### [Arbeitsauftrag]
Gib den folgenden Text über den Missbrauch der Religion vollständig und wortgetreu wieder.

Im Laufe der Geschichte wurde die Religion geschmäht und missverstanden. Einige Menschen benutzten sie als Mittel zur Ausbeutung und Unterdrückung, als Vorwand für vorschnelle Verurteilung und Verfolgung. Andere benutzten sie als Quelle der Macht und Vorherrschaft sowohl über die Oberschicht als auch über die breite Masse. Im Namen der Religion wurden sinnlose Kriege geführt, die Gedanken- und Gewissensfreiheit unterdrückt, die Wissenschaft verfolgt, dem Menschen das Recht auf Mündigkeit verwehrt und der Mensch schamlos entwürdigt und erniedrigt. Im Namen der Religion wurde der Menschheit Unrecht getan, sodass die Religion selbst schwere Rückschläge erlitt.

### [Angezeigte Daten]
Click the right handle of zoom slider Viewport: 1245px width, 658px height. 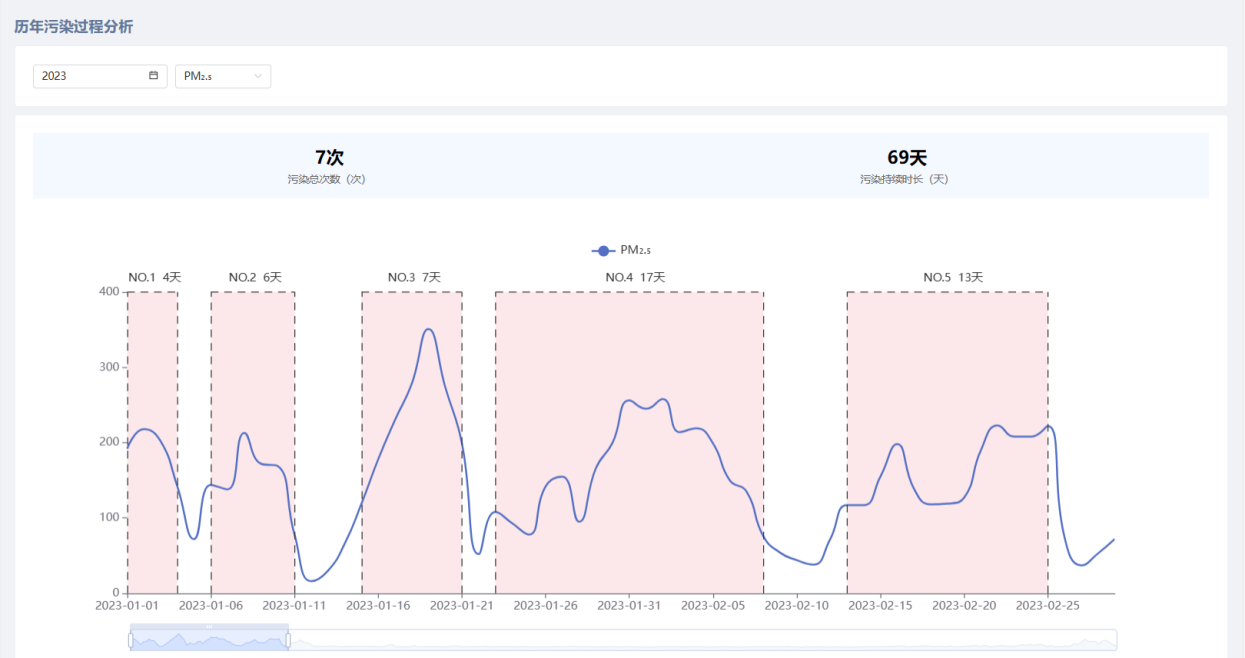click(288, 640)
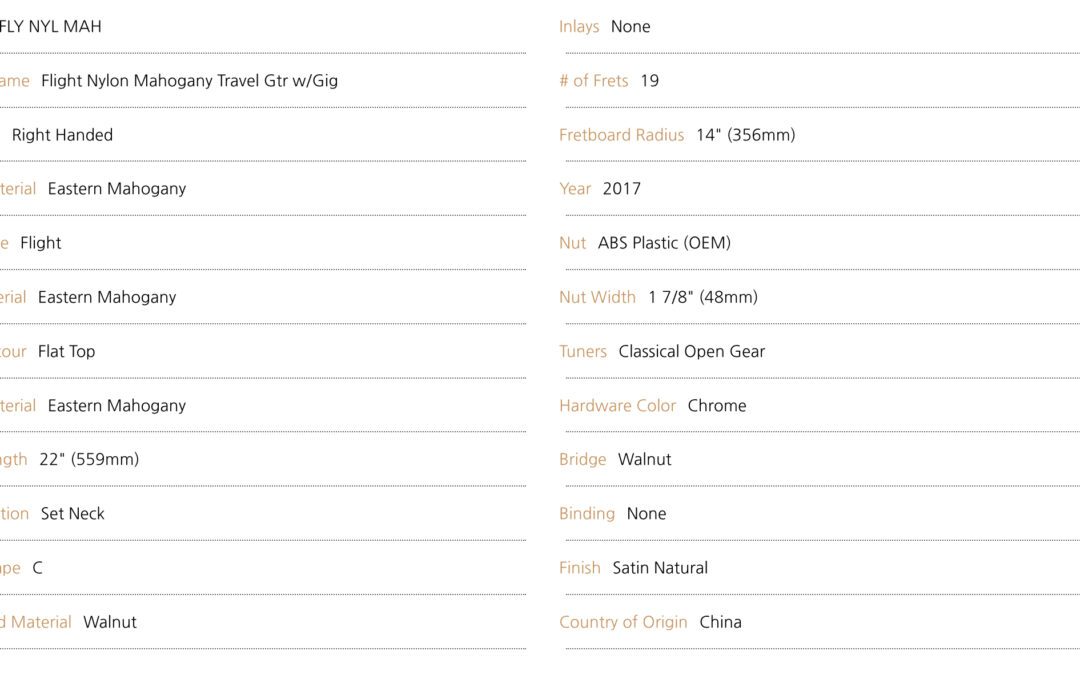Select the # of Frets label
Viewport: 1080px width, 675px height.
(594, 81)
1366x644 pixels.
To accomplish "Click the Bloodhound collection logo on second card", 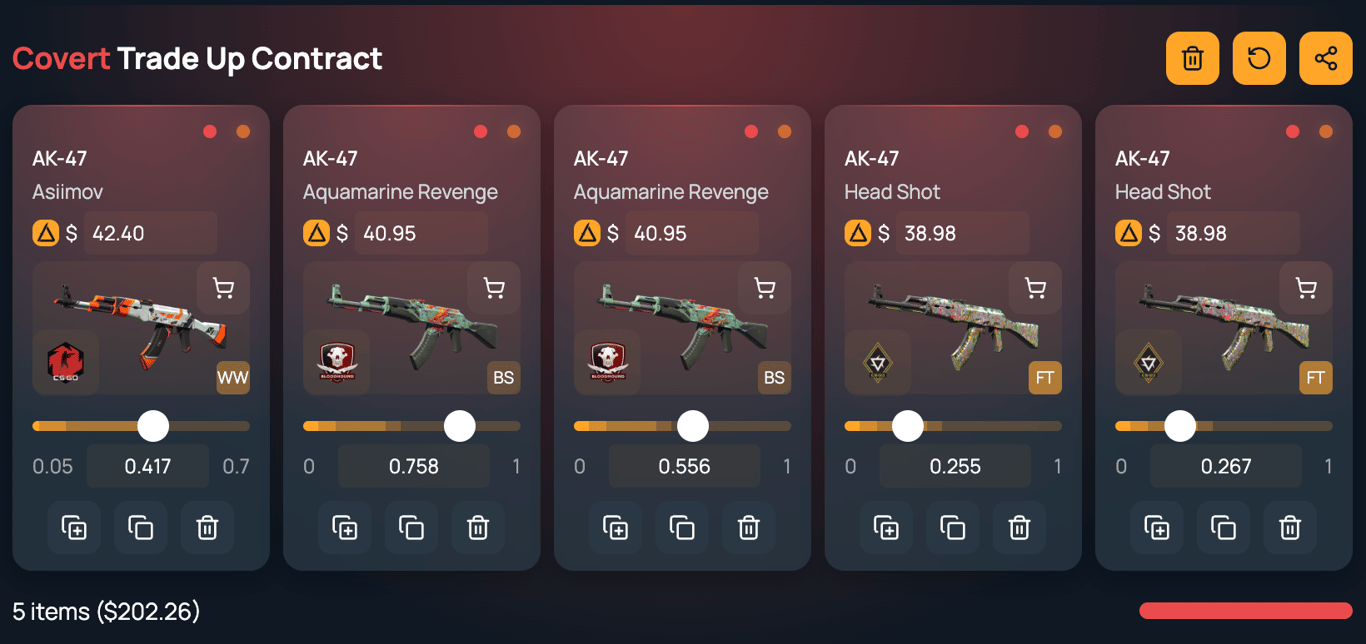I will [336, 362].
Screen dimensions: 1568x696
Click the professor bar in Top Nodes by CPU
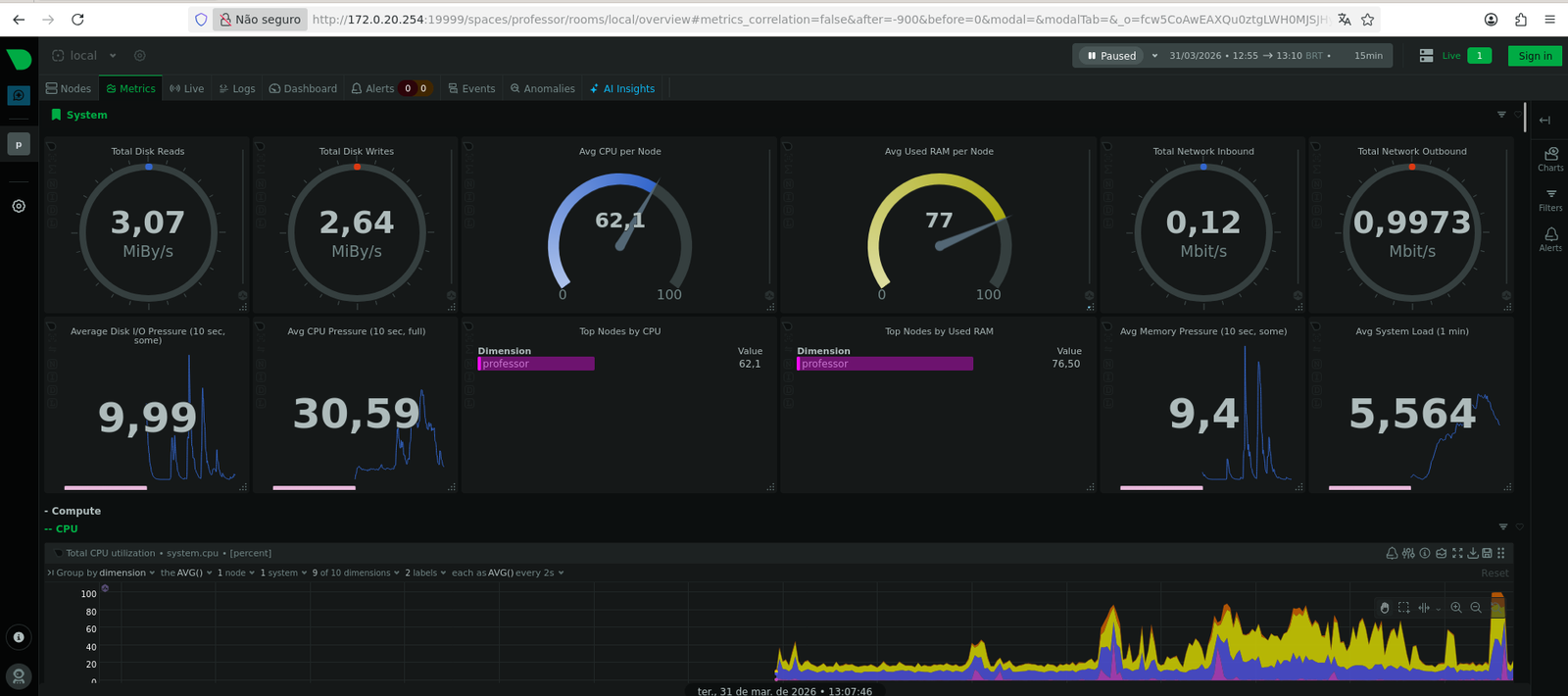(x=536, y=364)
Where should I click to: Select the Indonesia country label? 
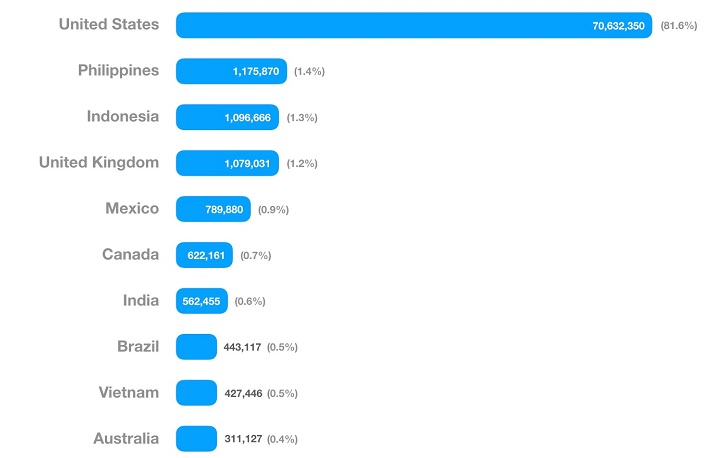122,116
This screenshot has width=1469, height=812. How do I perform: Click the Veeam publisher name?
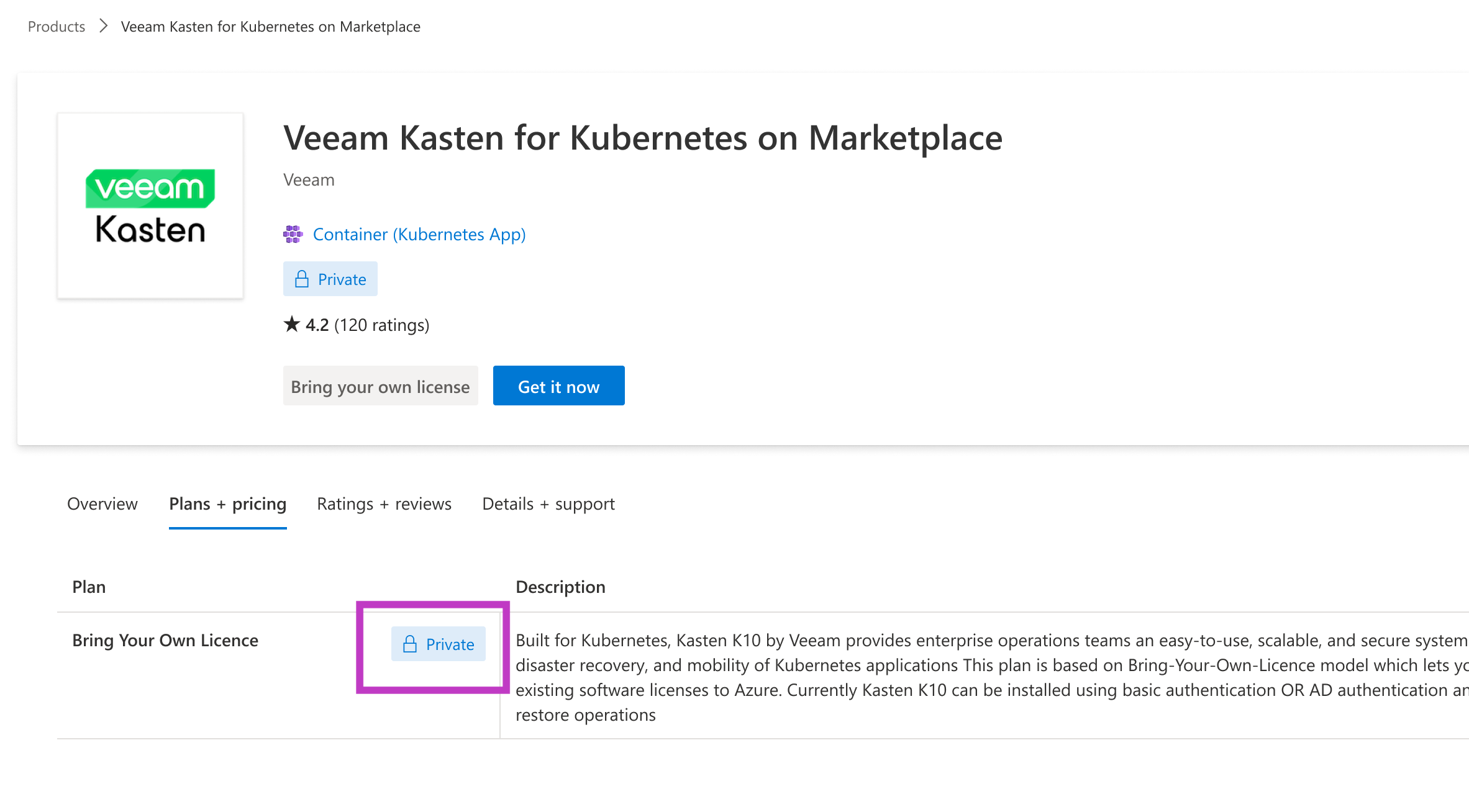click(x=309, y=180)

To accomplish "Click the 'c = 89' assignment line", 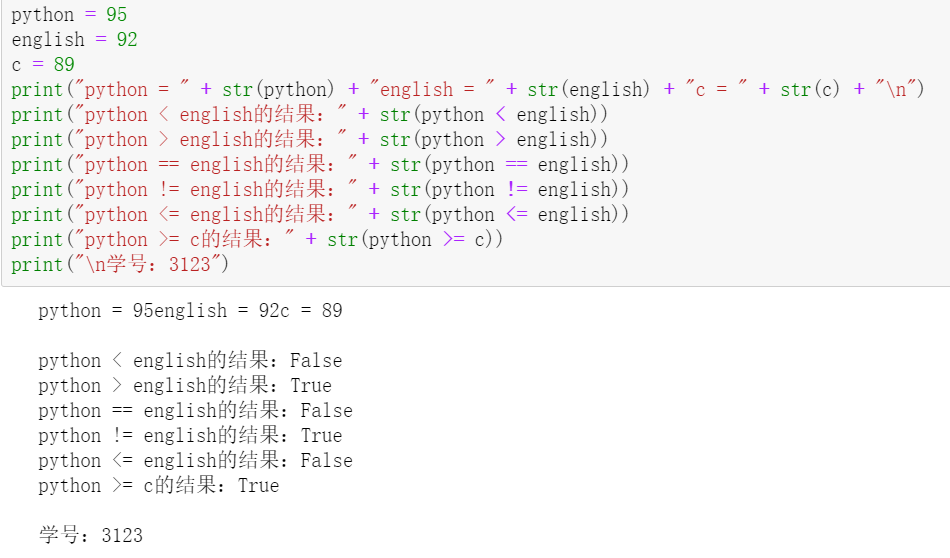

### [Ergebnis der Übung]
Im Laufe der Geschichte wurde die Religion geschmäht und missverstanden. Einige Menschen benutzten sie als Mittel zur Ausbeutung und Unterdrückung, als Vorwand für vorschnelle Verurteilung und Verfolgung. Andere benutzten sie als Quelle der Macht und Vorherrschaft sowohl über die Oberschicht als auch über die breite Masse. Im Namen der Religion wurden sinnlose Kriege geführt, die Gedanken- und Gewissensfreiheit unterdrückt, die Wissenschaft verfolgt, dem Menschen das Recht auf Mündigkeit verwehrt und der Mensch schamlos entwürdigt und erniedrigt. Im Namen der Religion wurde der Menschheit Unrecht getan, sodass die Religion selbst schwere Rückschläge erlitt.